Items from a data source
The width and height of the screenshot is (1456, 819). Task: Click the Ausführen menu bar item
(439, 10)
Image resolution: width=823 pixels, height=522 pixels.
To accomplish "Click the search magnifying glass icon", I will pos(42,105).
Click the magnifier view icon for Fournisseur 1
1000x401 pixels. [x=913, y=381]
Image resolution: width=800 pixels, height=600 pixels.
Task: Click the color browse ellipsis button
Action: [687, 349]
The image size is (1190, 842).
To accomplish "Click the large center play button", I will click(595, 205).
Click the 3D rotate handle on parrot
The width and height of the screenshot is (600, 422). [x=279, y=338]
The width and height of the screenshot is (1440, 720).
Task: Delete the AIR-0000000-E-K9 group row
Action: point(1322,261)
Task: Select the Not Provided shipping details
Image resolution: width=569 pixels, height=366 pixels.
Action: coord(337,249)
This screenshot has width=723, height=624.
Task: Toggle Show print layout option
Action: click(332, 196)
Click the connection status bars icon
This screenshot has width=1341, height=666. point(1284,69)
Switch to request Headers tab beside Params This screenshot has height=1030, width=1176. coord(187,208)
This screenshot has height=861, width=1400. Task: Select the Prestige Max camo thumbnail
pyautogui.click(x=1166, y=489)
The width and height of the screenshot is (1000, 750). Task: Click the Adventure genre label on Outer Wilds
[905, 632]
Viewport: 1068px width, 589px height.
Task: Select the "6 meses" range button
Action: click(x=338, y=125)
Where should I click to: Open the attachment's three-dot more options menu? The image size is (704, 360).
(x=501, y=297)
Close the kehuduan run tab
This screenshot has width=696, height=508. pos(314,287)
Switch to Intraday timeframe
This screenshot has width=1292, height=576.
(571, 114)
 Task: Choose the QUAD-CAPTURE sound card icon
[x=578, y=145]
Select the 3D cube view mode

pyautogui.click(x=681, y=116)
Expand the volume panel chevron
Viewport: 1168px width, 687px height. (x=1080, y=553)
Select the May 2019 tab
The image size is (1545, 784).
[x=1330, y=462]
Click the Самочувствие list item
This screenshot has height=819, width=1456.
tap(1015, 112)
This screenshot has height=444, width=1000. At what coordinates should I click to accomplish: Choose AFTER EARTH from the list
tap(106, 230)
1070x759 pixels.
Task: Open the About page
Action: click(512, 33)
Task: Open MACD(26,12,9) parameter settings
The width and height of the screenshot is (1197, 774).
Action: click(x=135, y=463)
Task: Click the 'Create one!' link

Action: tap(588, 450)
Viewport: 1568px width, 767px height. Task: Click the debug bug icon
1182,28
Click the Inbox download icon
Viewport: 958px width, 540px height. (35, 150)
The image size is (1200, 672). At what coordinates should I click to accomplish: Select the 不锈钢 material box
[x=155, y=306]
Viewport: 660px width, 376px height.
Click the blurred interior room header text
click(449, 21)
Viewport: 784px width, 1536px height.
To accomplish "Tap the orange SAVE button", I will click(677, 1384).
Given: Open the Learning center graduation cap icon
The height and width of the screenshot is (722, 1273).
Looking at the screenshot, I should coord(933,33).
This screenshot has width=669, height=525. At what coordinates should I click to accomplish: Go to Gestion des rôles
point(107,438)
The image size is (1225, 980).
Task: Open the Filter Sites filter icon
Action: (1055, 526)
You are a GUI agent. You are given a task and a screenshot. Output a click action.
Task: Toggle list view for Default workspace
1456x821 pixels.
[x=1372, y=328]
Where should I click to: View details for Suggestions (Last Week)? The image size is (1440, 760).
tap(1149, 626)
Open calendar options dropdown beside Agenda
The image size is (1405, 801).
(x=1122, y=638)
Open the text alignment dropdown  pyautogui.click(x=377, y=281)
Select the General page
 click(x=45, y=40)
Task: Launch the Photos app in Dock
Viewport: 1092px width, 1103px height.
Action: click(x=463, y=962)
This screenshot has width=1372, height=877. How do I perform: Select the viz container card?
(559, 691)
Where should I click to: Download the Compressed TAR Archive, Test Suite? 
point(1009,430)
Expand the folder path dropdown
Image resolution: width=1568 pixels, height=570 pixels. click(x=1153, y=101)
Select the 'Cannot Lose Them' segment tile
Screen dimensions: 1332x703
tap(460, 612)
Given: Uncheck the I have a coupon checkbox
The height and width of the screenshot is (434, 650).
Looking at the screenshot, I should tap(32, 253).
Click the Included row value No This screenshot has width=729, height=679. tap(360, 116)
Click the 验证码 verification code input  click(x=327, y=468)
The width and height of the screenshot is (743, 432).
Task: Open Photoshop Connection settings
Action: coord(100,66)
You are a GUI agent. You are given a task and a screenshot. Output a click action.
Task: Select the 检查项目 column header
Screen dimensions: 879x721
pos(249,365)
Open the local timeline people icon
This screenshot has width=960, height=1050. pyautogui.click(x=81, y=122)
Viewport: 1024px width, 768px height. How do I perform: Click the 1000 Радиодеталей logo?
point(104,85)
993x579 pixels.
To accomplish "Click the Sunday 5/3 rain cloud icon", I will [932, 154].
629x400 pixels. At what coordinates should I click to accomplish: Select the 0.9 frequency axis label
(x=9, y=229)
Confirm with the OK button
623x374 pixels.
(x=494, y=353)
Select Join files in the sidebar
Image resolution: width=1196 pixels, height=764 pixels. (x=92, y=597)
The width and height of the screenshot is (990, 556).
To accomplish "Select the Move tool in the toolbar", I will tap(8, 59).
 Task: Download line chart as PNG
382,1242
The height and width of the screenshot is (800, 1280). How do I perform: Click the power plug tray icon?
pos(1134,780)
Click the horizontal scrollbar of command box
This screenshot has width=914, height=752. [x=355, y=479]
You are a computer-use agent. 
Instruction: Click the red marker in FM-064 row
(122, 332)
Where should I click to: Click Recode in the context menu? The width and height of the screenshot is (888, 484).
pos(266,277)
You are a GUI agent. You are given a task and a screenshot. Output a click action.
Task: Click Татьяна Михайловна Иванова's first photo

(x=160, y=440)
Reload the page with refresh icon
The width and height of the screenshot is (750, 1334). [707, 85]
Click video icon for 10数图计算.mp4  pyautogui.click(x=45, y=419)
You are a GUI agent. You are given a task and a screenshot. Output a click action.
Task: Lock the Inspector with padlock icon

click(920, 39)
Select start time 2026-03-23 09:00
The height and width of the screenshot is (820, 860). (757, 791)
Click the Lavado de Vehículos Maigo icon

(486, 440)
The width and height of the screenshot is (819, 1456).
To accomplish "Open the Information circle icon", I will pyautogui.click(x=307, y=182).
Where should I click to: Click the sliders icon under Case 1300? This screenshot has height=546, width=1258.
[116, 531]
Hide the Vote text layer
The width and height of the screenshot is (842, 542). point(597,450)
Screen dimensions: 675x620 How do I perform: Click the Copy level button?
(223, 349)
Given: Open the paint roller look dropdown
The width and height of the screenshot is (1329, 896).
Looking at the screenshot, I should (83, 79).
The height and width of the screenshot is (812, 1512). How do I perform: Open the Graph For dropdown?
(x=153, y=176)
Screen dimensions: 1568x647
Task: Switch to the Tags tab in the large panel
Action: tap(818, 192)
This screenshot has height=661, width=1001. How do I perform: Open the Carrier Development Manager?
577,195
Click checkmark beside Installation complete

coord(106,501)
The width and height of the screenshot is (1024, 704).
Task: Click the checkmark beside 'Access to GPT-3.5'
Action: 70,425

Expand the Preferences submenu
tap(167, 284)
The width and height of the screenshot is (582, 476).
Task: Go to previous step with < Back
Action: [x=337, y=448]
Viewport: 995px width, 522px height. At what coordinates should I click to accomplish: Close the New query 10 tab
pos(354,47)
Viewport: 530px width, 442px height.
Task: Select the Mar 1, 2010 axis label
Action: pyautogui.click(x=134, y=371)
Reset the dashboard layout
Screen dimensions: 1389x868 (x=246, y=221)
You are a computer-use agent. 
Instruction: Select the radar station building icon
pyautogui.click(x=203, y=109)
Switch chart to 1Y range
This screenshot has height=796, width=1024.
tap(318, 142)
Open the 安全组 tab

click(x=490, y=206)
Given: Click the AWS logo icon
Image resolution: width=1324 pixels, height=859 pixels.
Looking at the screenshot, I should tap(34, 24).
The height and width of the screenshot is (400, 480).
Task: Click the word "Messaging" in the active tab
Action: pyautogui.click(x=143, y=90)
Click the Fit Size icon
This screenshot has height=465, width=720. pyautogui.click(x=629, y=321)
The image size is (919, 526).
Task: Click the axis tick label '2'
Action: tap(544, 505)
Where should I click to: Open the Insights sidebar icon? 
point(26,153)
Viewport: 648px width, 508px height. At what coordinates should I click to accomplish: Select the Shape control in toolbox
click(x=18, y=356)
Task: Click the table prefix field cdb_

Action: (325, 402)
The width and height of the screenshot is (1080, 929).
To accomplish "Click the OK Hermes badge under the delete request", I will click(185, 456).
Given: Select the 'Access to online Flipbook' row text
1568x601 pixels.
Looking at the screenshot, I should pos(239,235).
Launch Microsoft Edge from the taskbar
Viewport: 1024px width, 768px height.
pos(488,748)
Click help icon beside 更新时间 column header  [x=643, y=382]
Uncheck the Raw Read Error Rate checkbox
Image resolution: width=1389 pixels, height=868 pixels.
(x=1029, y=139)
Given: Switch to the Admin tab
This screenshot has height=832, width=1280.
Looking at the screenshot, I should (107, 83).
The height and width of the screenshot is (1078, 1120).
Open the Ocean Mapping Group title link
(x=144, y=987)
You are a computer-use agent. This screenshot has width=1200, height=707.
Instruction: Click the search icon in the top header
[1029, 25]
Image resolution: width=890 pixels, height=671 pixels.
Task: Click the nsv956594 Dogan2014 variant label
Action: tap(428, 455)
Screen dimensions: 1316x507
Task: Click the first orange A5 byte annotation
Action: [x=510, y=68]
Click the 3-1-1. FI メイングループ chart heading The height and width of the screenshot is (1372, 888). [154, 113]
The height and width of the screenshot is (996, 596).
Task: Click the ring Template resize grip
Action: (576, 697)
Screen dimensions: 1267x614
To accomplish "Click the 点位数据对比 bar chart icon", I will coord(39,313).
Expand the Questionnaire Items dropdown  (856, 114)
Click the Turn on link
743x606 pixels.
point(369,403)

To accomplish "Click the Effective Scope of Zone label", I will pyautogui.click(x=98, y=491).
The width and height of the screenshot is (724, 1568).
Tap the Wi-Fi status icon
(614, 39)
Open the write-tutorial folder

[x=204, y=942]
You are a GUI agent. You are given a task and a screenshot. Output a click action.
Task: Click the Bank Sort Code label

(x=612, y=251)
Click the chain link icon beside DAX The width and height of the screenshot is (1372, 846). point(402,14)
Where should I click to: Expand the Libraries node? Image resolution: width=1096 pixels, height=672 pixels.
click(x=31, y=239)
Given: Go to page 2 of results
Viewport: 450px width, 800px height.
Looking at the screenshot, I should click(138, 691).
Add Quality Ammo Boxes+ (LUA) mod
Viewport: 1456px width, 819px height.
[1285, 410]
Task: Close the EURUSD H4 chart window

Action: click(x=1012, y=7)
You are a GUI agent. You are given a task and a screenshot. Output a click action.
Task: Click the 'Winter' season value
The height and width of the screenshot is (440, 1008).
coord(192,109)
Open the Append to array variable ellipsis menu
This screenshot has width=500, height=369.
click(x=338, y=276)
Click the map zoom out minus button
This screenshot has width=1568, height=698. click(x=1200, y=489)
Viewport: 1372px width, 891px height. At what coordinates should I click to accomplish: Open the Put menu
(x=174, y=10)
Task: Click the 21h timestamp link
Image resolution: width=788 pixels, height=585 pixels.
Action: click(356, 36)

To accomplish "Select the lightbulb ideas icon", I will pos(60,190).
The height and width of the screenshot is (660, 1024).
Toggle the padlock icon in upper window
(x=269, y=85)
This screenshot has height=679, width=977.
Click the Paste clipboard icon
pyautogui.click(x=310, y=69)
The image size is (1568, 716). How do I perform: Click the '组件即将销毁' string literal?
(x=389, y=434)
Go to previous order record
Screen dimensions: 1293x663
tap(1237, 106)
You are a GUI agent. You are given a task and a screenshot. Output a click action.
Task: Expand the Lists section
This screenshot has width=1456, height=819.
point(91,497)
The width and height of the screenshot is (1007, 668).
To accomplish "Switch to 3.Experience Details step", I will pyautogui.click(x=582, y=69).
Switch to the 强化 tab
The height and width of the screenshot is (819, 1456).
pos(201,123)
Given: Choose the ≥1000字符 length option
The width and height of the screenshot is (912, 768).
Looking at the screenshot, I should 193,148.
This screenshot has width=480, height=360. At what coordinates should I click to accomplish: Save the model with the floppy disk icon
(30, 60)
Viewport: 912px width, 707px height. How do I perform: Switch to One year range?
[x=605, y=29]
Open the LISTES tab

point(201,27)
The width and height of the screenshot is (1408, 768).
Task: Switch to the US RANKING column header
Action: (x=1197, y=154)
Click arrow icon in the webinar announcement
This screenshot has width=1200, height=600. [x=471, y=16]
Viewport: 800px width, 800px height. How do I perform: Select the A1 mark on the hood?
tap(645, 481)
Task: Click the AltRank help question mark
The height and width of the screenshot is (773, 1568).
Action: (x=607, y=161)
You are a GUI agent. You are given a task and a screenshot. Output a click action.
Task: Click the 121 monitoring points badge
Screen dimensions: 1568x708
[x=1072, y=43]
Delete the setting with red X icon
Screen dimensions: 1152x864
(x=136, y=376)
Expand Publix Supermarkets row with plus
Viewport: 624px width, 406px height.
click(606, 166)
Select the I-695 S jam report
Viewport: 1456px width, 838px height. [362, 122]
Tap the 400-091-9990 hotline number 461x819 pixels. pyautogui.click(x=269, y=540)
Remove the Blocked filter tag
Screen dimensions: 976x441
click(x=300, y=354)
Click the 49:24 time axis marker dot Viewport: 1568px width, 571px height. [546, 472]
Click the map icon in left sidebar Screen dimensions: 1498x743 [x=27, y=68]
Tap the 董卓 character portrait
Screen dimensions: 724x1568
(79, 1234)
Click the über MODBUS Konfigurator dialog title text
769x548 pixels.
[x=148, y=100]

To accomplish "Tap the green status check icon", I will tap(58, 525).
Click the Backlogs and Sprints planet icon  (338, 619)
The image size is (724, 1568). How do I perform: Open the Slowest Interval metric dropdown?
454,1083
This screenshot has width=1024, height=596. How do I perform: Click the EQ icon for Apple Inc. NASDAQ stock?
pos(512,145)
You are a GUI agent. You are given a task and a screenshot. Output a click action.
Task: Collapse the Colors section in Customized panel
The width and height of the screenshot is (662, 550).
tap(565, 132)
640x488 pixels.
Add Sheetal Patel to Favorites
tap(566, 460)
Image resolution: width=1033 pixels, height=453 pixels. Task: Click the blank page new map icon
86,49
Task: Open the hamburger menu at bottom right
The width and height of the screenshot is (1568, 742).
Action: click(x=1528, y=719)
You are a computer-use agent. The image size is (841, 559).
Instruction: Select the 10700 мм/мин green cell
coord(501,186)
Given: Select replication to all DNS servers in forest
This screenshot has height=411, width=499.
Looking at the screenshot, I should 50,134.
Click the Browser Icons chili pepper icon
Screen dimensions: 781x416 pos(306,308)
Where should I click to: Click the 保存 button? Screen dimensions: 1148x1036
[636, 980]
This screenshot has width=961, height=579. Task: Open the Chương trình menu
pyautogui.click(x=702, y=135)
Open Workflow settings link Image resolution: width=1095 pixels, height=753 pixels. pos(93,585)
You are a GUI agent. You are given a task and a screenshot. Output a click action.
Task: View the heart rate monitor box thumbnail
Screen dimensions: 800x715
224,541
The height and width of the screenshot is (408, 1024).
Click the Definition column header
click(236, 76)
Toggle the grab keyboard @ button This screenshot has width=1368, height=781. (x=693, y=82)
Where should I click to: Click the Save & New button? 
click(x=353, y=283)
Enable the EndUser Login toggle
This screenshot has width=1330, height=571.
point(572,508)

» **TASK STATEMENT**:
Every line above from the line with "Click the magnifier" to the line with "Task: Select the Not", both included, must be reproduced exactly, and no other line may appear.

» **EXERCISE OUTPUT**:
Click the magnifier view icon for Fournisseur 1
1000x401 pixels. [x=913, y=381]
Image resolution: width=800 pixels, height=600 pixels.
Task: Click the color browse ellipsis button
Action: [687, 349]
The image size is (1190, 842).
To accomplish "Click the large center play button", I will click(595, 205).
Click the 3D rotate handle on parrot
The width and height of the screenshot is (600, 422). [x=279, y=338]
The width and height of the screenshot is (1440, 720).
Task: Delete the AIR-0000000-E-K9 group row
Action: point(1322,261)
Task: Select the Not Provided shipping details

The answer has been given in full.